Adesso ci prova anche la High Glasses, società a capitale veneto-bresciano, e che martedì, al Csmt, ha presentato quel che è ben più che un progetto. In Fiera ad Hannover, il prototipo della High Glasses è stato una delle attrazioni. Al Csmt, la storia e le prospettive di questa aziende le ha raccontate Giovanni Tregnaghi, un fisico bresciano progettista di sistemi ottici, della società che sta sviluppando il prodotto che verrà concretamente realizzato dalla bresciana Univet, azienda già attiva nella produzione di apparecchi ottici.
Ma, al di là ed oltre le opzioni militari, a cosa mai può servire un paio di occhiali di questo tipo? Ecco: questa è la domanda
vera. Nel senso che qui sta ilvero business:le applicazioni.

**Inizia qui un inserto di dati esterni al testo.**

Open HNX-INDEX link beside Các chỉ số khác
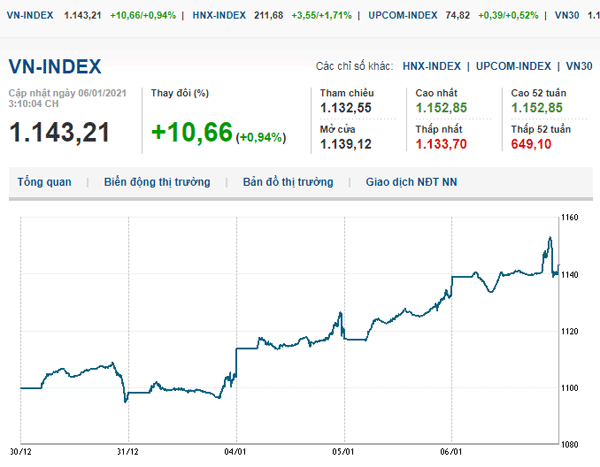 (x=432, y=66)
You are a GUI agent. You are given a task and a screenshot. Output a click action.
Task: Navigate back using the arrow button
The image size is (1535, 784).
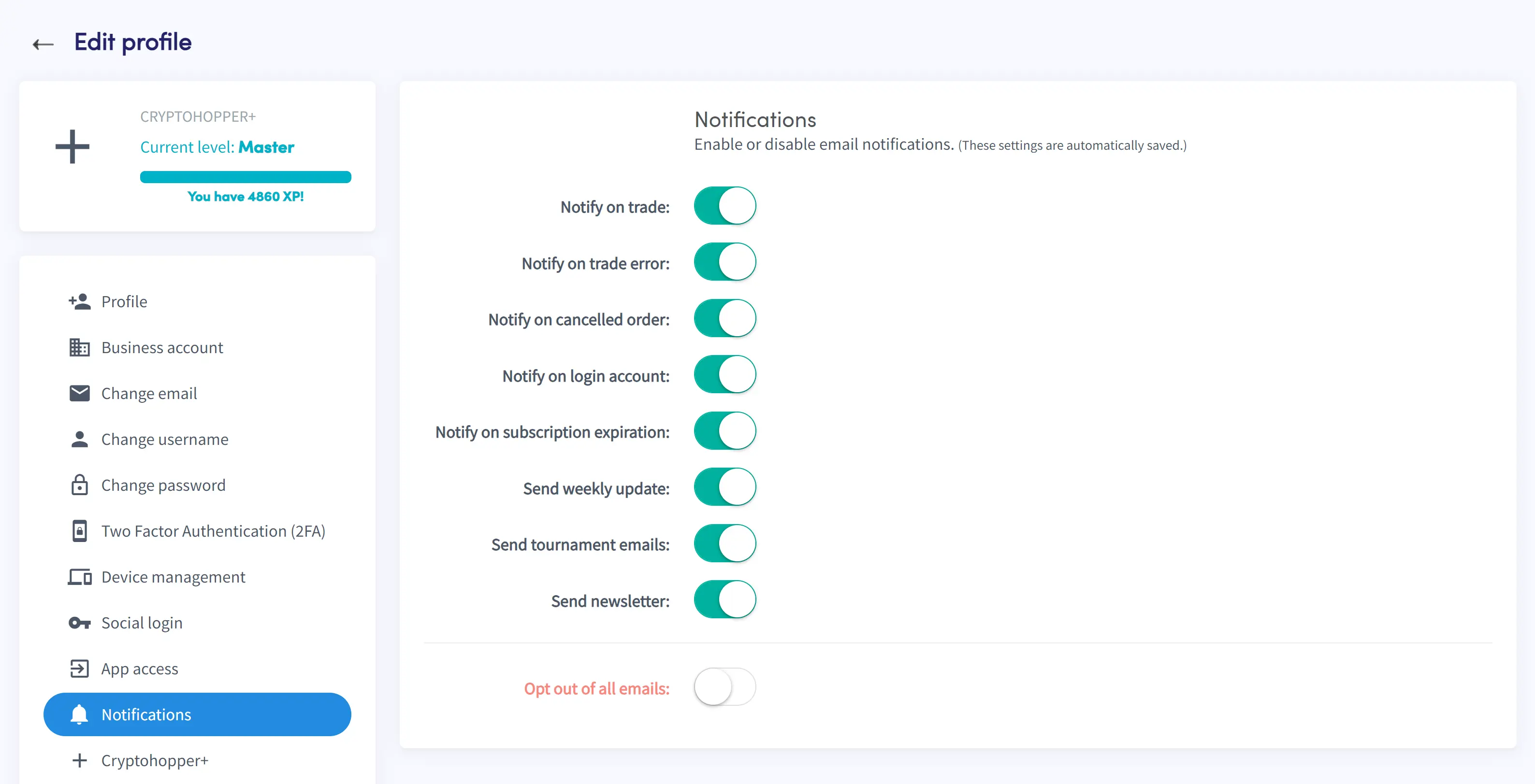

Perchè - e ci sia concessa una ulteriore digressione - questo è il punto: belli e curiosi, il possibile must di una stagione, ma poi c’è sostanza? Servono? Serviranno? Vediamo.

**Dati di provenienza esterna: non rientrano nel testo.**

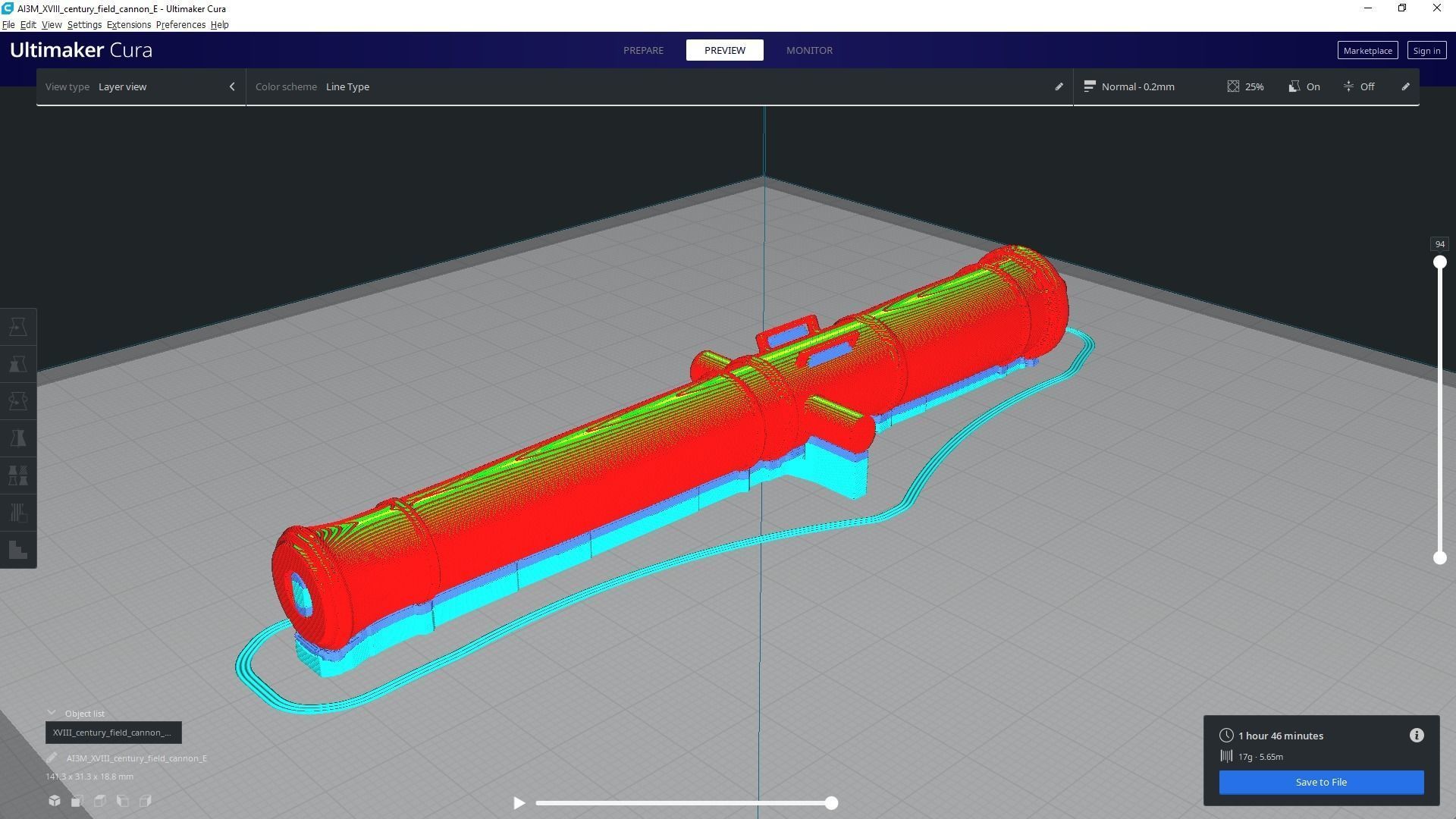Select the Move tool in sidebar
The width and height of the screenshot is (1456, 819).
pyautogui.click(x=18, y=327)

A cosa possono servire: per leggere le mail, per verificare
l’andamento del vostro titolo preferito in Borsa, controllare gli appuntamenti, sapere se scatta l’allarme di casa. Ma anche ed ancora: andate in un museo e sulla lente vi passa la "didascalia" dei vari quadri; passeggiate per una città forestiera e vi passano davanti le indicazioni stradali, oppure - caso di applicazione professionale-: un chirurgo può operare e ha davanti agli occhi gli indicatori vitali del paziente senza distrarsi per guardare un monitor. Si cercano suggerimenti.
Proposta dalla sala del Csmt: far passare sulle lenti le istruzioni d’uso per montare qualcosa o per sistemare un motore:mani libere e guida all’uso.

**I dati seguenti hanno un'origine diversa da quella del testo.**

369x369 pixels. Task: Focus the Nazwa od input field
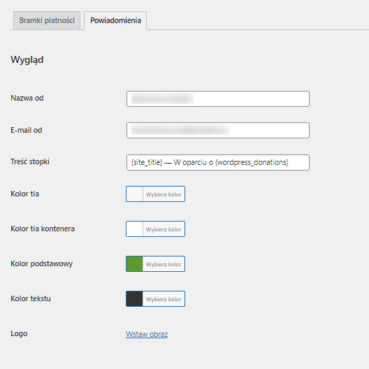click(218, 99)
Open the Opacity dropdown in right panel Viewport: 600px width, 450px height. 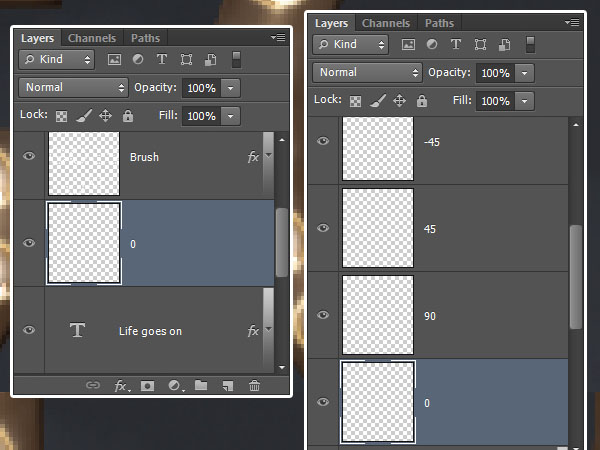[x=525, y=73]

E si potrebbe andare avanti. Il mercato prossimo venturo dirà se, quel che si annuncia essere un nuovo possibile oggetto cui non si potrà fare a meno, avrà successo. Giovanni Tregnaghi e soci per ora ci credono. Sono due anni che lavorano al progetto. A fine anno la produzione. Attendono qualche indicazione dalla prossima fiera (udite udite) della Realtà Aumentata di Santa Clara, in California. Ma intanto sono partiti. Il prezzo di lancio è da decidere. Ma sarà attorno ai 300 euro. Buona visione.